In artikel 102d worden de volgende wijzigingen aangebracht:
1. Het derde lid, onderdeel c, komt te luiden:
c. de materiële instandhouding in verband met de toepassing van artikel 106b, eerste lid, dan wel, indien het een instelling betreft, de bedragen, bedoeld in artikel 92a, tweede lid, en de daarmee verbandhoudende uitgaven, alsmede de uitgaven en ontvangsten voor de materiële instandhouding in verband met de toepassing van artikel 106b, eerste lid.
2. In het vierde lid wordt «artikel 107a, zevende lid,» vervangen door: artikel 106b, eerste lid,.
In artikel 102e, eerste lid, wordt telkens de zinsnede «en in verband met de toepassing van artikel 107a, zevende lid» vervangen door: en in verband met de toepassing van artikel 106b, eerste lid.

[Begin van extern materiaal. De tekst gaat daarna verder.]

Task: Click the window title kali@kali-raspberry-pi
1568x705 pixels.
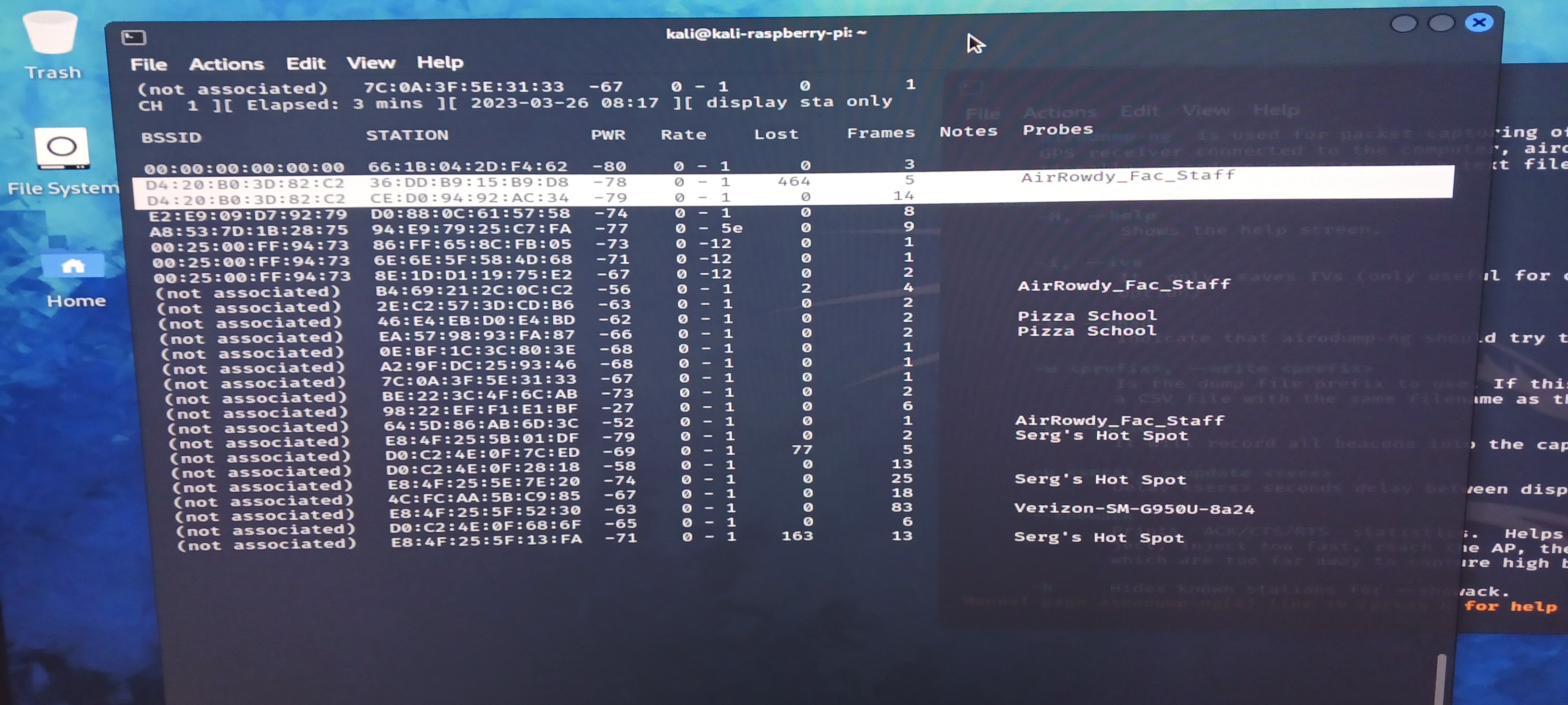Action: pos(766,34)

Titel IV, afdeling 6a, komt te luiden:
1. Bij algemene maatregel van bestuur wordt voor een periode van telkens 4 schooljaren een landelijk beleidskader vastgesteld. De algemene maatregel van bestuur, bedoeld in de eerste volzin, wordt aan de beide kamers der Staten-Generaal overgelegd. De maatregel treedt niet in werking dan nadat 4 weken na de overlegging zijn verstreken en gedurende die termijn niet door of namens een van beide kamers de wens wordt te kennen gegeven dat het in die maatregel geregelde onderwerp bij de wet wordt geregeld. Alsdan wordt een daartoe strekkend wetsvoorstel zo spoedig mogelijk ingediend. Het bepaalde in de vorige drie volzinnen is niet van toepassing, voor zover het ontwerp van de algemene maatregel van bestuur voordien aan beide kamers der Staten-Generaal is overgelegd en door of namens een der kamers te kennen is gegeven dat van de procedure, bedoeld in de tweede tot en met vierde volzin, kan worden afgeweken.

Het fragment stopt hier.